Centrality dependence of the charged-particle multiplicity density at mid-rapidity in Pb-Pb collisions at $\sqrt{s_{\rm NN}}$ = 2.76 TeV (1012.1657v3)

Abstract: The centrality dependence of the charged-particle multiplicity density at mid-rapidity in Pb-Pb collisions at $\sqrt{s_{\rm NN}}$ = 2.76 TeV is presented. The charged-particle density normalized per participating nucleon pair increases by about a factor 2 from peripheral (70-80%) to central (0-5%) collisions. The centrality dependence is found to be similar to that observed at lower collision energies. The data are compared with models based on different mechanisms for particle production in nuclear collisions.

• The paper reveals a centrality-dependent increase in charged-particle density, rising from about 4.4 in peripheral to 8.4 in central collisions.
• It employs precise tracklet reconstruction with ALICE detectors and uses Glauber modeling to determine collision geometry.
• The findings validate and challenge theoretical models by highlighting the crucial role of gluon dynamics in particle production.
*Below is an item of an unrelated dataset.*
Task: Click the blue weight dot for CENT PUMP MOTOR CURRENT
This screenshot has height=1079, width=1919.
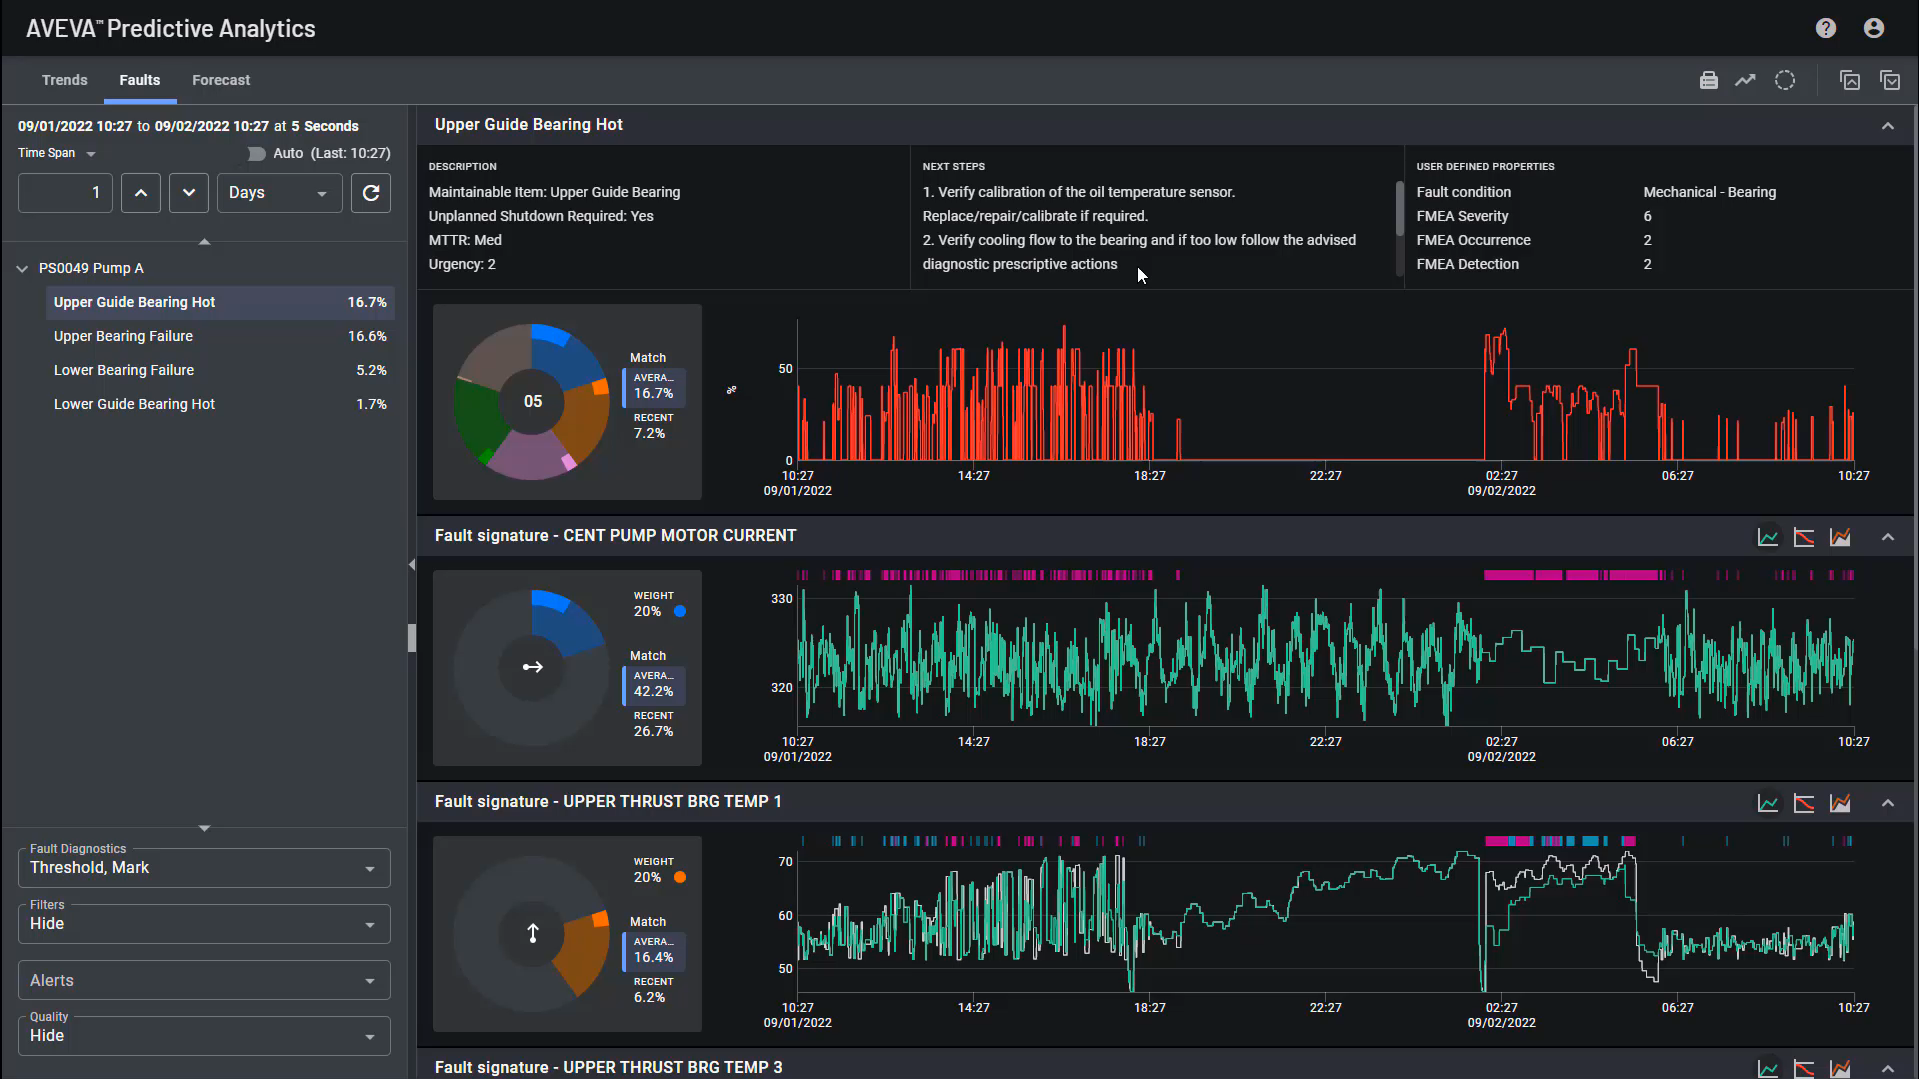Action: [x=680, y=611]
Analysis of Centrality Dependence of Charged-Particle Multiplicity Density in Pb-Pb Collisions at 2.76 TeV

This paper presents a detailed investigation into the centrality dependence of charged-particle multiplicity density at mid-rapidity in lead-lead (Pb-Pb) collisions at a center-of-mass energy per nucleon pair of $\sqrt{s_{NN}} = 2.76$ TeV, as observed by the ALICE Collaboration at CERN. The paper expands upon previous research that focused solely on the most central collisions by examining a broader range of centrality classes, specifically covering 0-80% of the hadronic cross-section.

Methodological Insights

The measurement leverages the capabilities of the ALICE detector, utilizing its Inner Tracking System (ITS) and Silicon Pixel Detector (SPD) layers. The experimental setup allows for high-precision detection of charged particles, crucial for estimating multiplicity densities across different collision geometries. Centrality classes are determined using the Glauber model, which calculates the average number of participating nucleons ($\langle N_{\text{part}} \rangle$) and binary collisions.
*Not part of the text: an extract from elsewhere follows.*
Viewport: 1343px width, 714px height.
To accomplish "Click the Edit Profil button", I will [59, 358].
Tracklet reconstruction, defined by hit combinations across detector layers, forms the basis for evaluating the charged-particle pseudo-rapidity density $dN_{\text{ch}}/d\eta$ in the mid-rapidity region $|\eta| < 0.5$. This data undergoes extensive corrections for acceptance, efficiency, contamination, and background subtraction, ensuring robustness across different collision centralities.

Key Findings

The investigation reveals a significant dependence of charged-particle density on collision centrality. Specifically, the multiplicity density normalized per participating nucleon pair shows a marked increase from around 4.4 in the most peripheral (70-80%) to approximately 8.4 in the most central (0-5%) collisions. This variation is consistent with observed trends at lower collision energies, indicating a similar pattern in particle production mechanisms across these energy regimes.

Theoretical Comparisons

The findings are compared against diverse theoretical models, including two-component models and saturation models. While dual-parton model implementations exhibit a steeper centrality rise than observed, the two-component HIJING 2.0 model, modified with a centrality-dependent gluon shadowing mechanism, aligns closely with the experimental data. This alignment suggests a moderation of particle production with increased centrality, a feature attributed to the substantial role of gluon dynamics in high-energy nuclear interactions. Conversely, saturation models show a reduced centrality dependence, highlighting the complexity of modeling particle production in heavy-ion collisions.

Implications and Future Directions

The implications of this research are multifaceted. The consistency of centrality dependence across energy scales reinforces existing theoretical constructs about strong interactions under extreme conditions, particularly in the context of Quark-Gluon Plasma (QGP) formation. Practically, these insights aid in refining models essential for interpreting results from ongoing high-energy physics experiments.

Future research directions could focus on integrating more sophisticated modeling techniques to account for the non-linear phenomena observed in these collisions. Additionally, extending similar analyses to different colliding systems or higher energies could provide more insights into the universality of these mechanisms and the intricate role of initial conditions in QGP dynamics.

In conclusion, this paper offers comprehensive empirical data, facilitating an enhanced understanding of charged-particle production across a broad spectrum of collision centralities and laying groundwork for further explorations into the behavior of strongly interacting matter at unprecedented energy scales.